We have our needs – we are human. However, we need to choose how (or who) can fulfill our needs. Some parents are fearful of letting their children get upsets because they are worried that their children will leave them. Because of that, they are fearful of creating boundary for their children because children gets upsets when their demands are not met. Look, children leave when it is time for them to leave. If you are afraid of being lonely, get friends or stay in a retirement village or get a hobby.

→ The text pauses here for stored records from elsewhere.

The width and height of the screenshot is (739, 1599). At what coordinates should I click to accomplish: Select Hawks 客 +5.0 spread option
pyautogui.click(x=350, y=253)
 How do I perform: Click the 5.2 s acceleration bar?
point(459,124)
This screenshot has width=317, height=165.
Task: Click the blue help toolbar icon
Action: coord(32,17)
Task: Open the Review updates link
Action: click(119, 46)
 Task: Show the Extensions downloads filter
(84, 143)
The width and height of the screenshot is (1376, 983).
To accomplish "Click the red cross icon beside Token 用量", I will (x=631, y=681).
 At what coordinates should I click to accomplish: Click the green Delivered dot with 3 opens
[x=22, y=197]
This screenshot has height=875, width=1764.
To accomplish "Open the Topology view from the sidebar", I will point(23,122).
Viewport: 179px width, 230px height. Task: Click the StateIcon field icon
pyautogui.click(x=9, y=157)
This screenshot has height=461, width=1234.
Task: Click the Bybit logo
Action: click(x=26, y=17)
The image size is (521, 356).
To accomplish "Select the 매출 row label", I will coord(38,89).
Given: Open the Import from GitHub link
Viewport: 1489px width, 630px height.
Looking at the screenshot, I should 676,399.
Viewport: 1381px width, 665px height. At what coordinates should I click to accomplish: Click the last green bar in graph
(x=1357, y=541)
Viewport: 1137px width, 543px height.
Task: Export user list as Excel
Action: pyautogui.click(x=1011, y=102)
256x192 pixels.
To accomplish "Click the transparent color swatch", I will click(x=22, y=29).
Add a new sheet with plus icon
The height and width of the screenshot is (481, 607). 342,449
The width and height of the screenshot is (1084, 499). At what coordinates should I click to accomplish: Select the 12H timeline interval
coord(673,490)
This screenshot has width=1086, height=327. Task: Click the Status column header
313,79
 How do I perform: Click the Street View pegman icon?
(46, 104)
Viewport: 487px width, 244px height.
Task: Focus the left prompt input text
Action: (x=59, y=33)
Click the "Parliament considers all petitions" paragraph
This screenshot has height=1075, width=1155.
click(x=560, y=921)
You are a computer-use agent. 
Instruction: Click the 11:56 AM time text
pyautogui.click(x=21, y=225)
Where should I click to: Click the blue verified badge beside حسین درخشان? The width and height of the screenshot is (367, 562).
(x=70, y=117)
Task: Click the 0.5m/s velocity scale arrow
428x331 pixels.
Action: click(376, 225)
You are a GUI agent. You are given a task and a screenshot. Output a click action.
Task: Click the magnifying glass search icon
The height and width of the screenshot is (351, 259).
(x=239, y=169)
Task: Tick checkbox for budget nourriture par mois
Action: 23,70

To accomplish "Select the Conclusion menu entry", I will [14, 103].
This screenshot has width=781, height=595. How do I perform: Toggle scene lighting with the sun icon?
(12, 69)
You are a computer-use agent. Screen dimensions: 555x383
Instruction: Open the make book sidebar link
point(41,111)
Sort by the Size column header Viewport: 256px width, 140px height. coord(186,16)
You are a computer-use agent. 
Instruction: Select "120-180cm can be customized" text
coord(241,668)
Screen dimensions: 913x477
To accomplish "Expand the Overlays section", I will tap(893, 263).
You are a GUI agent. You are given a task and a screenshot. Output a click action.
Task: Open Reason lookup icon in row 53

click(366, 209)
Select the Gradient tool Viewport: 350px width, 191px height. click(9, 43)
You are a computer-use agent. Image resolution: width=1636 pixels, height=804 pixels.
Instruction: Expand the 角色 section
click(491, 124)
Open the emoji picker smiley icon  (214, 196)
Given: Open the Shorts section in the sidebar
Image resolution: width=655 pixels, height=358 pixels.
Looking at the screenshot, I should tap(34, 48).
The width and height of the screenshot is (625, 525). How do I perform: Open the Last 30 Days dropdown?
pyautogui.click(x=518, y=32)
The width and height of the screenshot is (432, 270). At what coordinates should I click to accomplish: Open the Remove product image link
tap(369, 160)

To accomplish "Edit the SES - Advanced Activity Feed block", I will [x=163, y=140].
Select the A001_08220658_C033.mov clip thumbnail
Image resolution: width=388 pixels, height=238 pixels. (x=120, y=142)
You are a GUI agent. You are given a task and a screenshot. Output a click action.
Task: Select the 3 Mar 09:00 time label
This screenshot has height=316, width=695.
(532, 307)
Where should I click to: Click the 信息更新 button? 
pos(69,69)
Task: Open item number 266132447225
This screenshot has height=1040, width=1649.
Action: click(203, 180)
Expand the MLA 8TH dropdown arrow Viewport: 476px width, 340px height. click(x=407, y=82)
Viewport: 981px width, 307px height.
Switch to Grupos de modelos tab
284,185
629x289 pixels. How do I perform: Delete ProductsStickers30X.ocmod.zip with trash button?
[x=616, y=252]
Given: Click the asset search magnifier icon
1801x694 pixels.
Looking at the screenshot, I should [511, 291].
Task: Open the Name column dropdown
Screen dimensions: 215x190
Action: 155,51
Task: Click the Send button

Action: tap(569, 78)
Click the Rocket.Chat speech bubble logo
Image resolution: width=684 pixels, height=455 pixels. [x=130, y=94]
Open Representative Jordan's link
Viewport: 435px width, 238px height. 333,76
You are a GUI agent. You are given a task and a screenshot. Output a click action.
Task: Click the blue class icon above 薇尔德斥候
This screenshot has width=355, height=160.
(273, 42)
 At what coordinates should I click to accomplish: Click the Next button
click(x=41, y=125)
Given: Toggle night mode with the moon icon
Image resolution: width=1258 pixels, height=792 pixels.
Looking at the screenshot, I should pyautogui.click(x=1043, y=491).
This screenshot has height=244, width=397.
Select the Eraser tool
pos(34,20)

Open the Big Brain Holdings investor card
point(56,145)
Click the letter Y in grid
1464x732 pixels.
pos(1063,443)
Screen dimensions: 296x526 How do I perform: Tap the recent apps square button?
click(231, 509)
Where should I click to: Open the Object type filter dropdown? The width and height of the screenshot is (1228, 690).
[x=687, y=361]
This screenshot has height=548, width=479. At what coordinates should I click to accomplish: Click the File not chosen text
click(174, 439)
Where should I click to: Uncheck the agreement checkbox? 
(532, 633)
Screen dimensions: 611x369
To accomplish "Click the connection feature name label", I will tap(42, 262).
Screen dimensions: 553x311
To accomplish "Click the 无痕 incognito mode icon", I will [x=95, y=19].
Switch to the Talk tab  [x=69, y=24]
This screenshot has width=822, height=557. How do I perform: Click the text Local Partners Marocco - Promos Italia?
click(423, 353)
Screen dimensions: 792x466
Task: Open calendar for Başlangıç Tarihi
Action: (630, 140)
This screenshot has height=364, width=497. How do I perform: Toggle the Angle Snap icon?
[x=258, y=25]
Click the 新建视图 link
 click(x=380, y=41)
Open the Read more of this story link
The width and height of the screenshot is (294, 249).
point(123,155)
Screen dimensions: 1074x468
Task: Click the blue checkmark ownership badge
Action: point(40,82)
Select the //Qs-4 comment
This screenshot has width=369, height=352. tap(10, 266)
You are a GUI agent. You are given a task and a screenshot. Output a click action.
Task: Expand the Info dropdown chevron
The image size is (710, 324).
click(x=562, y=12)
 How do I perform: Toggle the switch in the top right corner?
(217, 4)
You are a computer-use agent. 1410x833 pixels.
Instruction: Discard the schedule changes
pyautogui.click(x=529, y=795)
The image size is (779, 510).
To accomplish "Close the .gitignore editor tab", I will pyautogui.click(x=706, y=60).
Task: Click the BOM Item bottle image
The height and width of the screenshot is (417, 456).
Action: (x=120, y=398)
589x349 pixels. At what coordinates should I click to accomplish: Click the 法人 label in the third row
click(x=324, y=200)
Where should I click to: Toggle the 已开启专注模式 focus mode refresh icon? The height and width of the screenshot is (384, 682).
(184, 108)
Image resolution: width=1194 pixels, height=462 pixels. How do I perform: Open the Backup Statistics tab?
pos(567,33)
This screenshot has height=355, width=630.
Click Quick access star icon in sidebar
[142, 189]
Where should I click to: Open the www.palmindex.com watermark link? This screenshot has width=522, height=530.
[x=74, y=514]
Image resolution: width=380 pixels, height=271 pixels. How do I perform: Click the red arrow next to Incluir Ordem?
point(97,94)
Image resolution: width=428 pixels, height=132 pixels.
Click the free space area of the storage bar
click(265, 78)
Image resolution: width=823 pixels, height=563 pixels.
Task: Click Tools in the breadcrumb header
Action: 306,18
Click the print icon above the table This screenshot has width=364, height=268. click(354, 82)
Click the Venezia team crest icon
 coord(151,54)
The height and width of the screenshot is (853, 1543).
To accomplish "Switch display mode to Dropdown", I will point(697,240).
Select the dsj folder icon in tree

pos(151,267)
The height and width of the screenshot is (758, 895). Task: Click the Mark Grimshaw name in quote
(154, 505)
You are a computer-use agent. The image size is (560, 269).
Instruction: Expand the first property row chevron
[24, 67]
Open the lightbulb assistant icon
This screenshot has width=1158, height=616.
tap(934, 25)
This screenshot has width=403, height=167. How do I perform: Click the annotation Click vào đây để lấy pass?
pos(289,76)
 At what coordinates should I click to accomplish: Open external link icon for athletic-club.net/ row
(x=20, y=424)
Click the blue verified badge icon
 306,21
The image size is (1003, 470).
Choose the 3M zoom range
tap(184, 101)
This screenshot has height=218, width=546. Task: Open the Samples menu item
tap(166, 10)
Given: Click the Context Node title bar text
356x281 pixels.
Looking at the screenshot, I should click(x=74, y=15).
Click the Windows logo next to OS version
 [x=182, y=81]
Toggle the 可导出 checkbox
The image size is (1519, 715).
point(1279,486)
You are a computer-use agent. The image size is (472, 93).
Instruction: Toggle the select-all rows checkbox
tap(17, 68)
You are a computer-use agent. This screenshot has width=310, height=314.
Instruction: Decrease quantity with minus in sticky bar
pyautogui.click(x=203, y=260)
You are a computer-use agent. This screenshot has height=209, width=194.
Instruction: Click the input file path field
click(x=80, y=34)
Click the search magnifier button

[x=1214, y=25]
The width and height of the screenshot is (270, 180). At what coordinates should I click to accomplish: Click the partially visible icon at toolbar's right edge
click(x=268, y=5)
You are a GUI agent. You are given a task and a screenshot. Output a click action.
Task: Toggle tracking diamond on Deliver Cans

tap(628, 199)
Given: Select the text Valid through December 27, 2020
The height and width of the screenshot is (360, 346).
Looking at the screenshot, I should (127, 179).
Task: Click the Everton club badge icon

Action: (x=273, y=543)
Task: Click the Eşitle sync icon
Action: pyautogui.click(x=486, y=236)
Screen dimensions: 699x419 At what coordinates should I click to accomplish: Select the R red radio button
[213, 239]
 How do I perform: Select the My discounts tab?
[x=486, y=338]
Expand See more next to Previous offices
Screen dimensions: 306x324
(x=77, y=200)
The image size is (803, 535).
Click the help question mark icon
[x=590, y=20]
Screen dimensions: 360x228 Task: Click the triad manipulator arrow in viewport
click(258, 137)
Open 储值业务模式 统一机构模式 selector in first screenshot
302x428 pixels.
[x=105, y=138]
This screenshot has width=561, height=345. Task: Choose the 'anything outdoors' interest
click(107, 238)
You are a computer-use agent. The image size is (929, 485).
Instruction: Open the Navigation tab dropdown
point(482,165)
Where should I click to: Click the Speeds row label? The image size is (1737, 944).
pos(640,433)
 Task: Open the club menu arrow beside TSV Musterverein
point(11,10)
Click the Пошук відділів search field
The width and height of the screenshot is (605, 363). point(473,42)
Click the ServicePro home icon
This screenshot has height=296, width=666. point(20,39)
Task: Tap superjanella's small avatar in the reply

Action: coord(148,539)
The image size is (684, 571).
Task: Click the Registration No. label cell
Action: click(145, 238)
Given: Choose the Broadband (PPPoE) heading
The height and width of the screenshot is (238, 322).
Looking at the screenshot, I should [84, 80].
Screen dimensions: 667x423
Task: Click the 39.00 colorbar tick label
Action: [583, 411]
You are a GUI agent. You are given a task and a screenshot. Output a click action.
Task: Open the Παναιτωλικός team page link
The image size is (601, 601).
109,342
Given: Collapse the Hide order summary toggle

Fear of your own past “bad” experiences

All parents want to provide the best for their children. Therefore, you want to to give your child the best experience possible. Which is probably the reason you want to prevent your children from experiencing all the “bad” experiences you experienced when you were young. However, your child is NOT you. To be really honest, you are who you are today because of all the good and bad experiences that you had. Having to say “No” to a child when they asked for another toy is hardly giving them a childhood trauma. Or leaving your crying child with a nanny while you take time off to recharge yourself once a week is hardly depriving them of time with you.

Loving your child

But, I love my child. Yes, you do. Love knows no boundaries. True, yet, it does not mean that all the people your child is going to meet are all going to love him / her. Or, they will accommodate your child the way you have accommodated them. You have the responsibility to prepare them to meet the world. That includes setting boundary of what they can or cannot do, with themselves, family, friends, school and community.

They are just children

Oh, they are just children. Boys will be boys. They will outgrow it. If you are lucky. Turning away from their “unacceptable” behavior and hope that they will outgrow it is as good as expecting someone else to clean up after you. If you do not set them right at the beginning and consistently, how would that support your child when he / she grows up. Who will tolerate them just because they are boys (or girls)? However, you cannot expect your child to do it right the first time or all the time. Allow room for “mistakes” for the lesson we want to impart is we learn from our mistakes by correcting it.

Too worn out

Last but not least, you are too tired. After a whole day at work, rushing for projects or meetings and deadlines, you are just too tired to deal with the boundary. Or after a whole day of doing house chores, you have no energy left to deal with your child’s whining or screaming. Here is your reality – what kind of person would you want your child to grow up to be? What do you need to do TODAY in order for your child to be the person you want them to be?

Your choice TODAY decides your child’s future

Character takes time to build and it takes boundaries (and setbacks) for your child to be a stronger and better person. If you are providing everything at ease and your child never has to work for anything in their life, they may just ended up as the strawberry generation, easily hurt, bruised and not able to withstand pressure and challenges that life throws at them. The CHOICE is yours.